**What this task involves**
Leave every picture out. Set down all the lines below exactly.

**Dataset entries**
═══

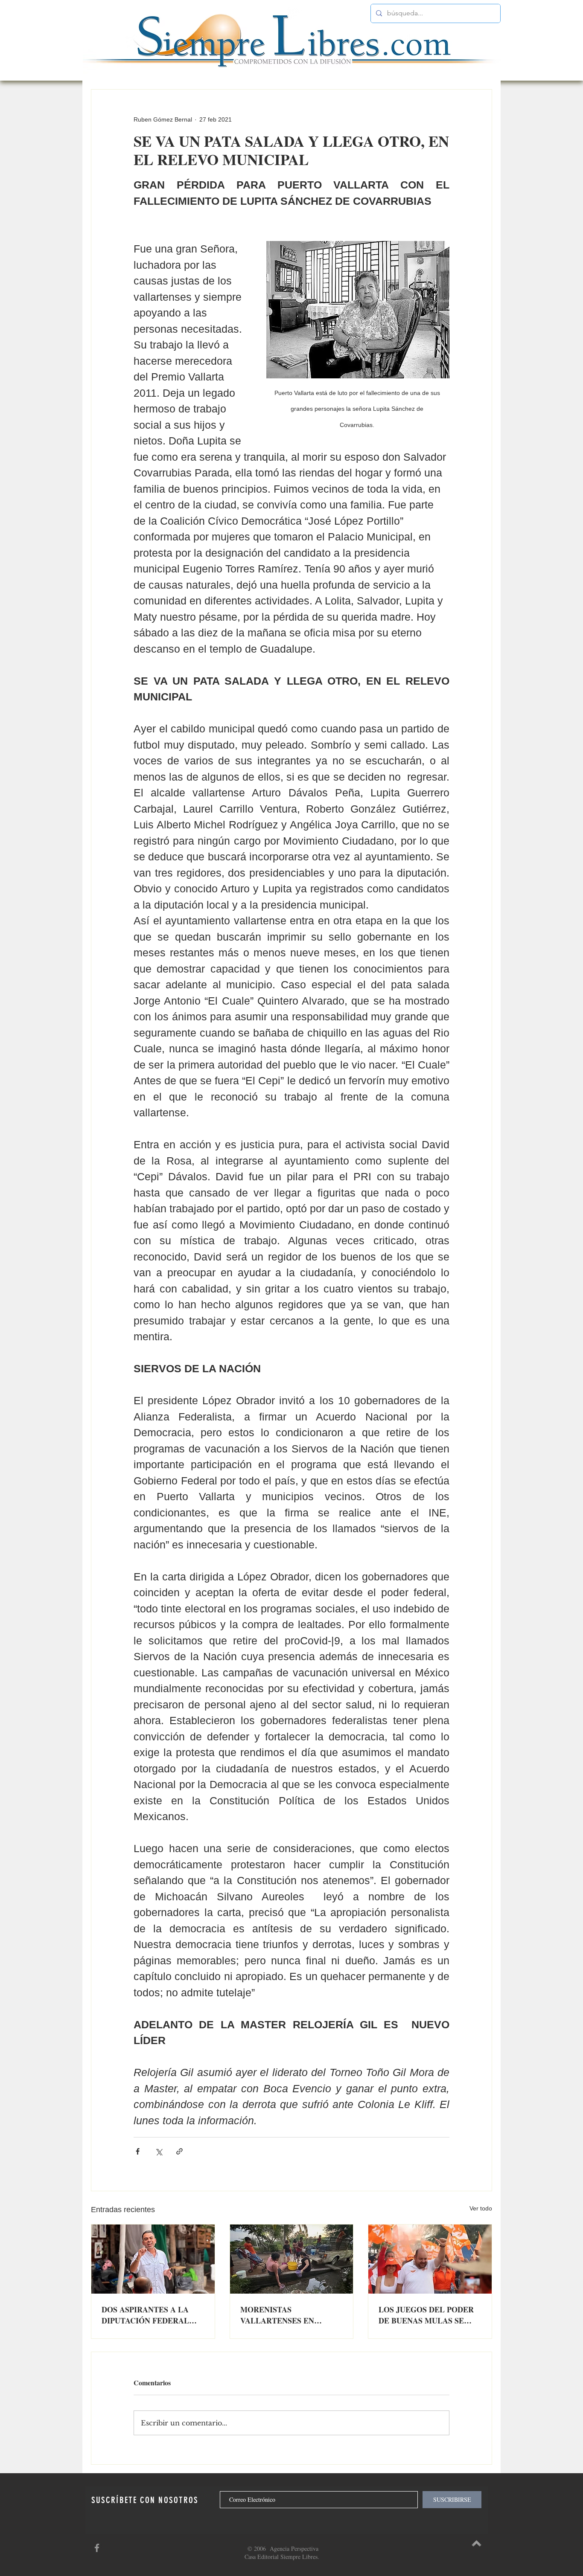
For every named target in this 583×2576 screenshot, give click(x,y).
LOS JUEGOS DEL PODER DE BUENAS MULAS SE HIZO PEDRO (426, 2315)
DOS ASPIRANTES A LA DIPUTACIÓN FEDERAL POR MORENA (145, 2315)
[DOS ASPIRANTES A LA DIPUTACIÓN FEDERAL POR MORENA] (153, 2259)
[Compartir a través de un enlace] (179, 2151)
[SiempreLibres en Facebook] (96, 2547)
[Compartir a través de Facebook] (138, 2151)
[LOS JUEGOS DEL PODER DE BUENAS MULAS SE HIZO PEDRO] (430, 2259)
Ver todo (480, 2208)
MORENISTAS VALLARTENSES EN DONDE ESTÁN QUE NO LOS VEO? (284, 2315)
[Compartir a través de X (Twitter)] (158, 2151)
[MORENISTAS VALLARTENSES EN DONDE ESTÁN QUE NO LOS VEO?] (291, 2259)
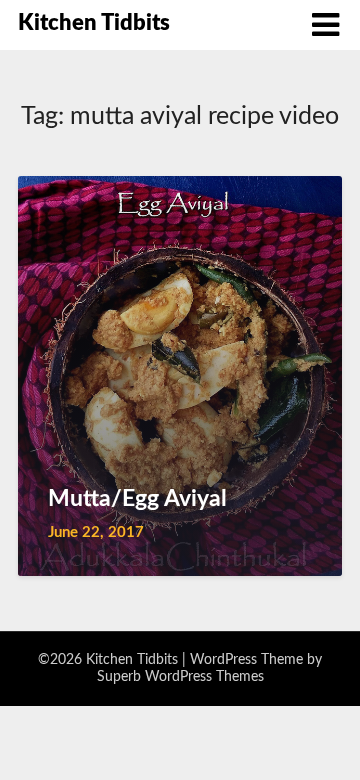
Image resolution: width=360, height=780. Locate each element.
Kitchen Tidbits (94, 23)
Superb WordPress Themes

═══

**Response for this exercise**
For every named target in this 583×2576 screenshot, give click(x,y).
LOS JUEGOS DEL PODER DE BUENAS MULAS SE HIZO PEDRO (426, 2315)
DOS ASPIRANTES A LA DIPUTACIÓN FEDERAL POR MORENA (145, 2315)
[DOS ASPIRANTES A LA DIPUTACIÓN FEDERAL POR MORENA] (153, 2259)
[Compartir a través de un enlace] (179, 2151)
[SiempreLibres en Facebook] (96, 2547)
[Compartir a través de Facebook] (138, 2151)
[LOS JUEGOS DEL PODER DE BUENAS MULAS SE HIZO PEDRO] (430, 2259)
Ver todo (480, 2208)
MORENISTAS VALLARTENSES EN DONDE ESTÁN QUE NO LOS VEO? (284, 2315)
[Compartir a través de X (Twitter)] (158, 2151)
[MORENISTAS VALLARTENSES EN DONDE ESTÁN QUE NO LOS VEO?] (291, 2259)
Image resolution: width=360, height=780. Locate each element.
Kitchen Tidbits (94, 23)
Superb WordPress Themes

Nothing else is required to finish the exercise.